L'opera si intitola Flashback ed è firmata dall'artista statunitense Hank Willis Thomas. Il dettaglio più curioso riguarda il vestito di Vanoni, composto da un collage digitale costruito con le copertine dei suoi album. Da lontano le immagini si fondono in un unico disegno e diventano il tessuto dell'abito.
Il murale è stato presentato nell'ambito della Milano Beauty Week su iniziativa di Collistar e resterà visibile fino ad agosto 2027.
L'opera vuole ricordare una figura che ha attraversato decenni di musica, teatro e televisione mantenendo una cifra personale riconoscibile e un legame costante con Milano.

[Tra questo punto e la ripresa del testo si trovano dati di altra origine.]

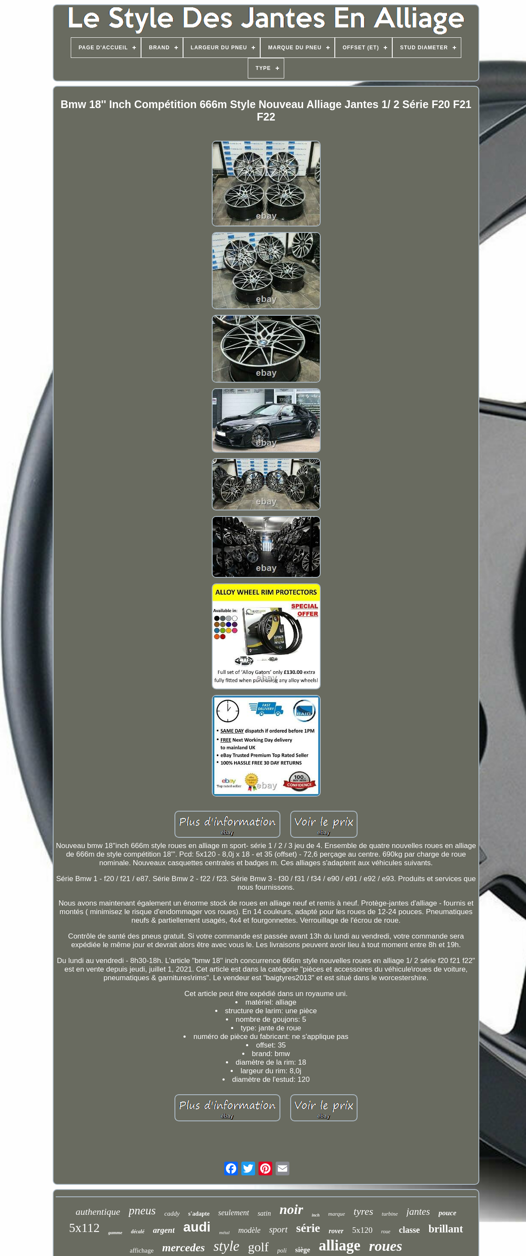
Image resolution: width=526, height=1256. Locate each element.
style (226, 1246)
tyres (363, 1211)
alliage (340, 1245)
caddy (172, 1213)
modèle (249, 1230)
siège (302, 1250)
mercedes (183, 1247)
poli (282, 1250)
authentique (97, 1211)
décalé (137, 1232)
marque (336, 1214)
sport (278, 1229)
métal (224, 1232)
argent (164, 1230)
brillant (445, 1229)
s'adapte (199, 1214)
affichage (142, 1250)
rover (336, 1231)
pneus (142, 1210)
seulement (233, 1212)
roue (386, 1232)
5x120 (362, 1230)
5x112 (84, 1228)
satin (264, 1213)
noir (291, 1209)
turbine (390, 1214)
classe (409, 1230)
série (308, 1228)
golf (258, 1247)
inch (315, 1215)
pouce (448, 1213)
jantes (418, 1211)
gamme (115, 1232)
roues (385, 1246)
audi (196, 1227)
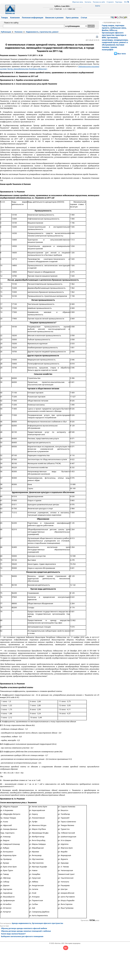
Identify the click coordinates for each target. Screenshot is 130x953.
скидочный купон (110, 42)
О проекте (110, 2)
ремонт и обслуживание (115, 43)
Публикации (6, 32)
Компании (15, 17)
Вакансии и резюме (54, 17)
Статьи (84, 17)
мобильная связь (118, 28)
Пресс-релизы (72, 17)
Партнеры (118, 2)
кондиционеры (121, 40)
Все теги (121, 53)
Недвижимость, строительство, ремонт (42, 32)
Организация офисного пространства (112, 34)
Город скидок (108, 25)
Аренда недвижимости (21, 923)
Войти (97, 6)
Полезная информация (32, 17)
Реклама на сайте (99, 2)
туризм (113, 47)
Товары (4, 17)
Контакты (88, 2)
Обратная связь (77, 2)
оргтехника (112, 37)
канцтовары (107, 40)
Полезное (18, 32)
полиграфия (107, 49)
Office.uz (113, 30)
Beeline (105, 30)
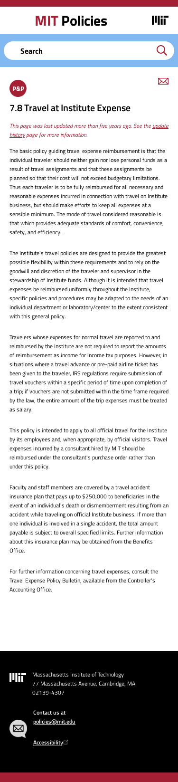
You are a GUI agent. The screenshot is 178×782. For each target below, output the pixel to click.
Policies (71, 20)
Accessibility (52, 742)
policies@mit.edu (54, 721)
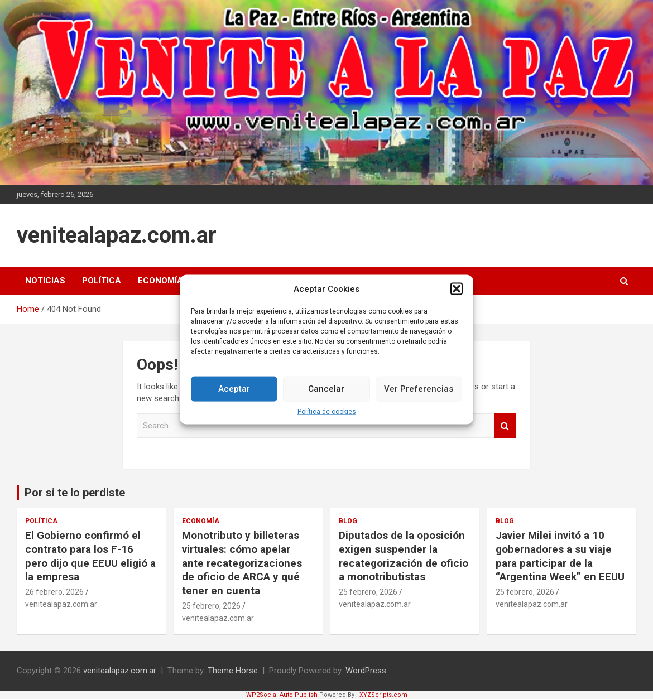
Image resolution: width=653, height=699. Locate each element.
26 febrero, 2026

L'inaugurazione arriva inoltre a pochi giorni dall'annuncio dell'iscrizione di Ornella Vanoni al Famedio della città. La cerimonia è prevista il 2 novembre e vedrà l'artista entrare tra i milanesi che hanno lasciato un segno nella storia del capoluogo lombardo.
Sotto il murale scorrono automobili, tram e migliaia di persone ogni giorno. Sopra, il volto di Ornella Vanoni domina uno dei quartieri che più hanno cambiato volto negli ultimi anni.
Per chi attraversa quella zona sarà difficile non notarlo. Un'immagine che entra nel paesaggio urbano e che, per i prossimi mesi, accompagnerà il passaggio quotidiano di migliaia di persone in uno dei punti più frequentati della città.